**WHAT IS REQUIRED**
Among the entries below, retype exactly the lines starting with the one with "Task: Focus the 订单编号 input field" and going on through the one with "You are a GUI", but not the pictures.

**DATA**
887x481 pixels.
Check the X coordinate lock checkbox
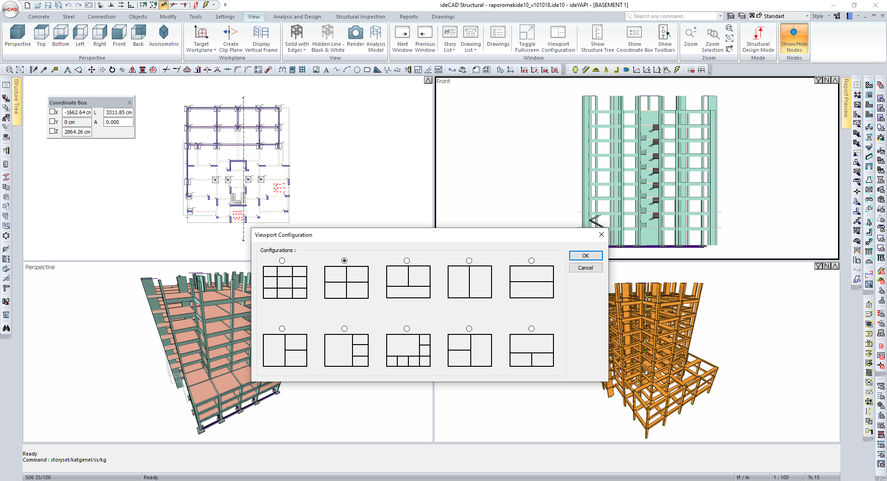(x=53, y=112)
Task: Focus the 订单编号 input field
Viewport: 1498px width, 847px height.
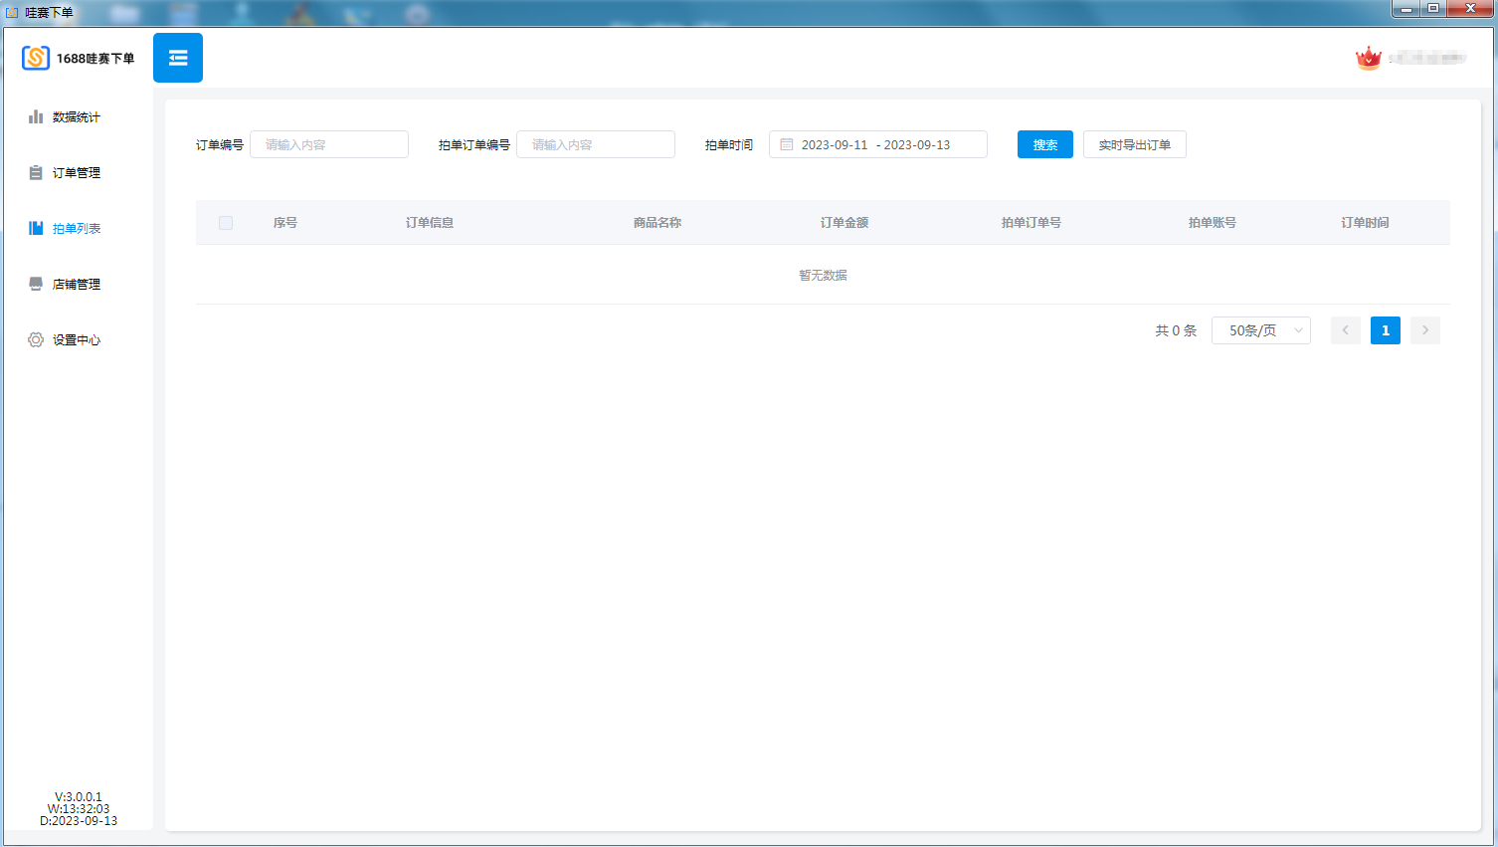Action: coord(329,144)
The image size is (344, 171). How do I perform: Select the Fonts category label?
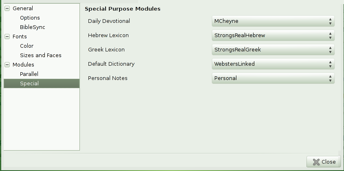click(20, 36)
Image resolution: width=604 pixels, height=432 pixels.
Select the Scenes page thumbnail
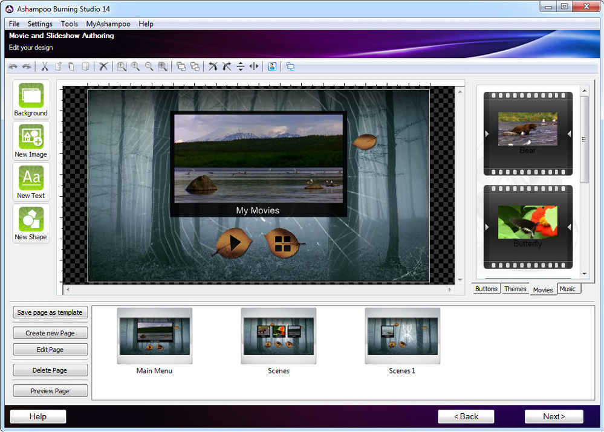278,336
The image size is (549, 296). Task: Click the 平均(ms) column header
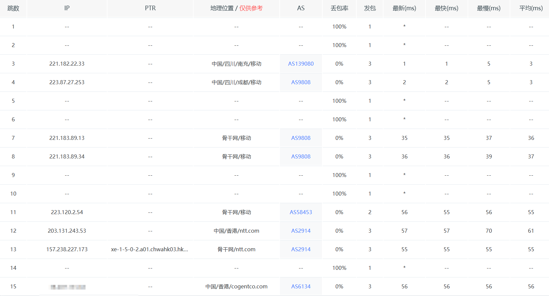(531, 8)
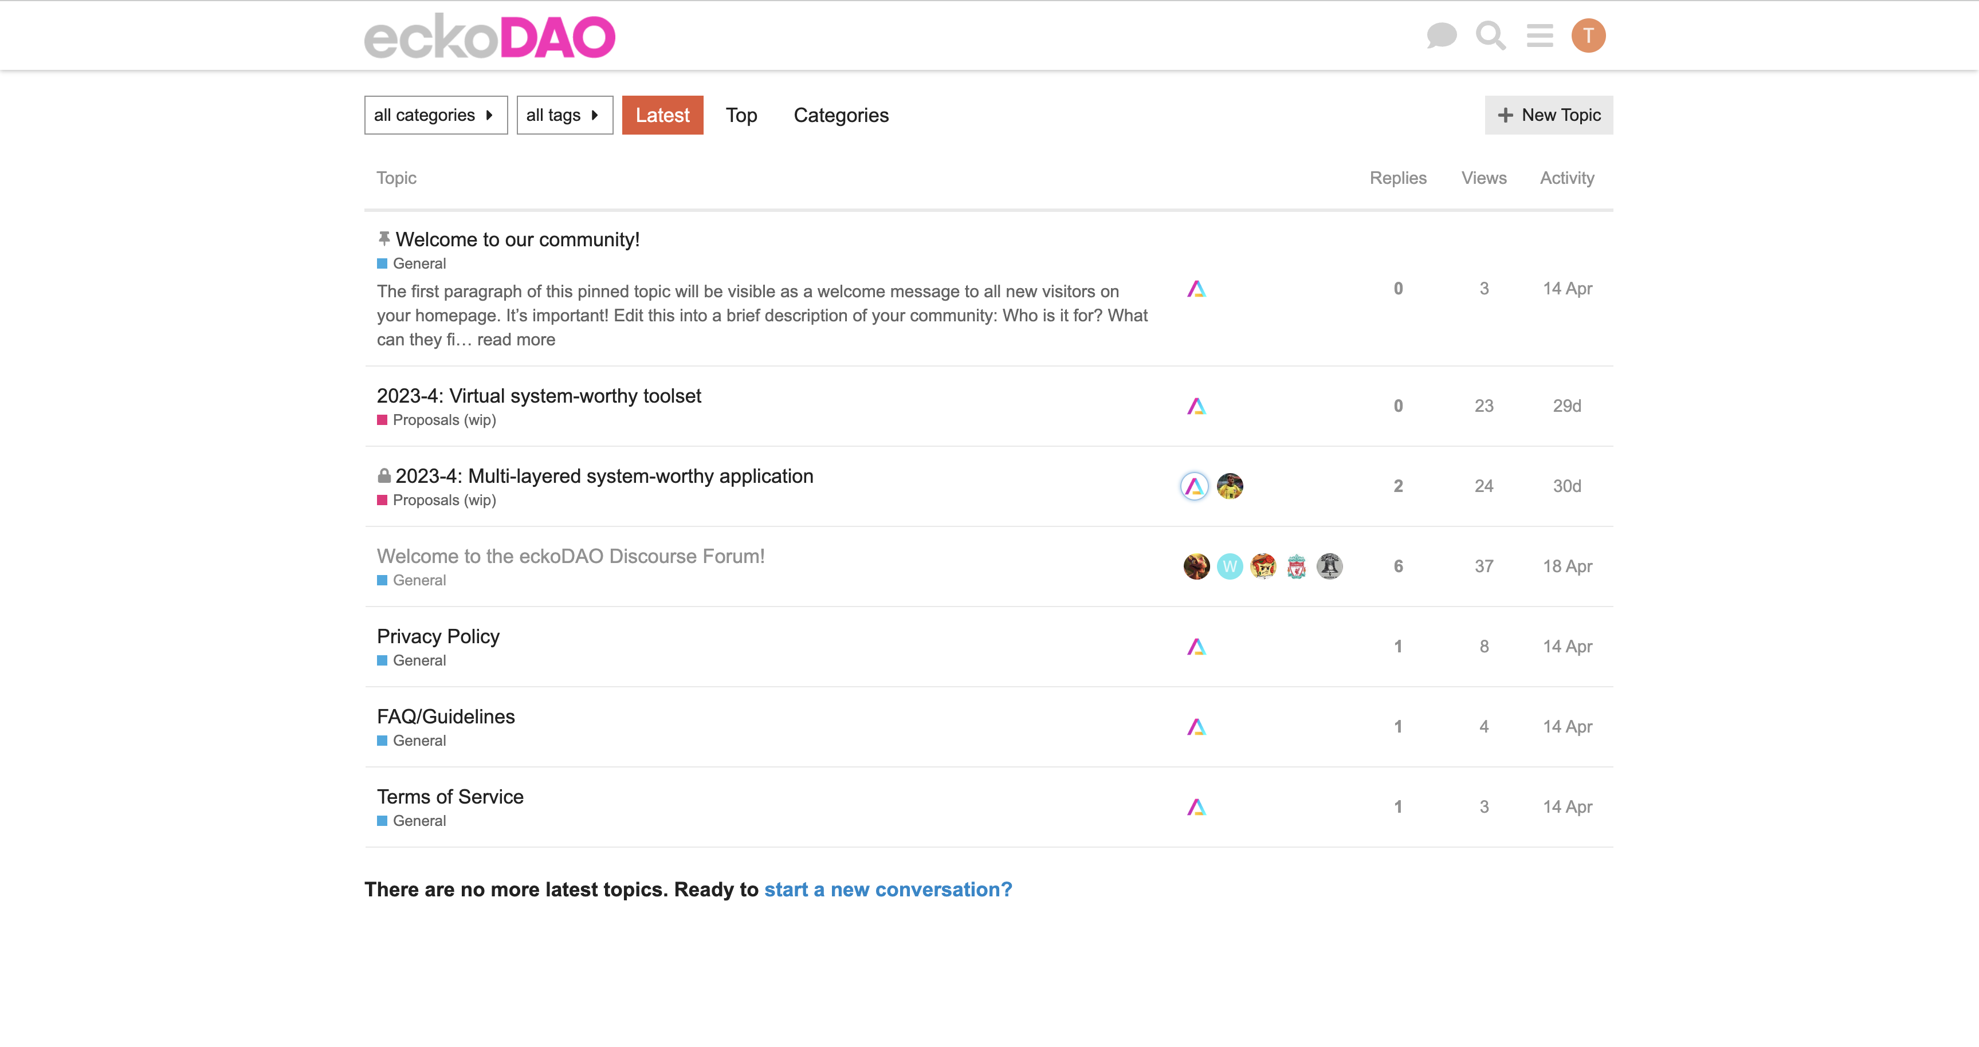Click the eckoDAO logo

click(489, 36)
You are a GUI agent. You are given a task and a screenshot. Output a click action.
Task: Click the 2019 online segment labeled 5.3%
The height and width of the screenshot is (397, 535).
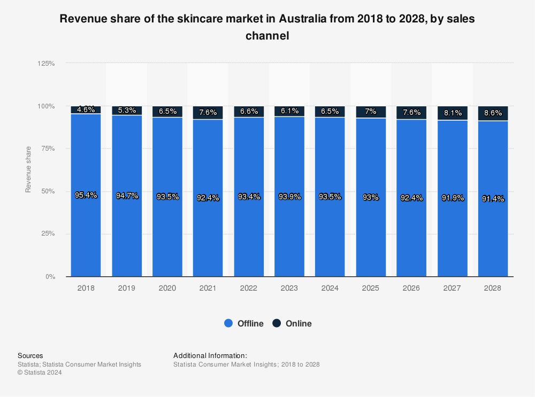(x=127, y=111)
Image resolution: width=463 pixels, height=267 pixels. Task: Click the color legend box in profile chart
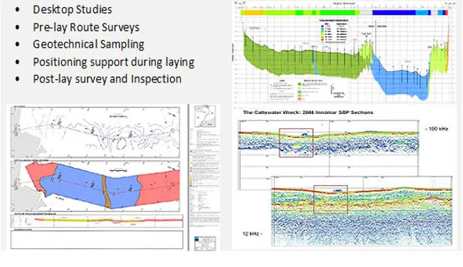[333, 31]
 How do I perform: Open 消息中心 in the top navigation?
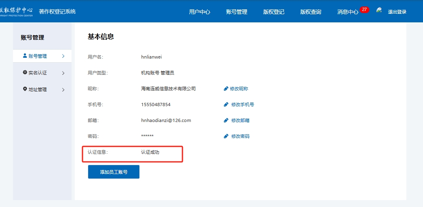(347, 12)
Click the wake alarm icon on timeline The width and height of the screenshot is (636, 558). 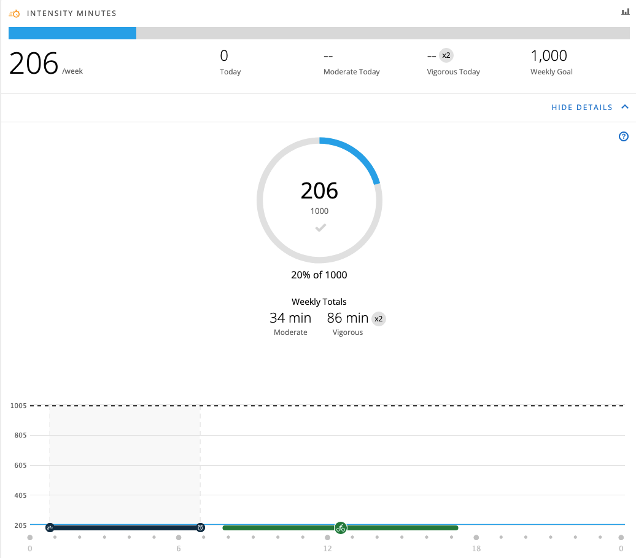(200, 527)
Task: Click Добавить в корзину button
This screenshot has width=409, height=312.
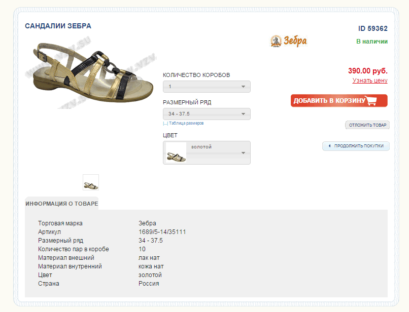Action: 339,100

**ANSWER BOX**
Task: Focus the 订单编号 input field
Viewport: 1498px width, 847px height.
Action: coord(329,144)
The image size is (344, 171). How do I perform: Select the Fonts category label?
click(20, 36)
Image resolution: width=604 pixels, height=432 pixels.
Select the Scenes page thumbnail
278,336
The image size is (549, 296). Task: Click the 平均(ms) column header
(531, 8)
Click the eckoDAO logo

click(489, 36)
You are a GUI agent. You are given a task and a screenshot. Output a click action.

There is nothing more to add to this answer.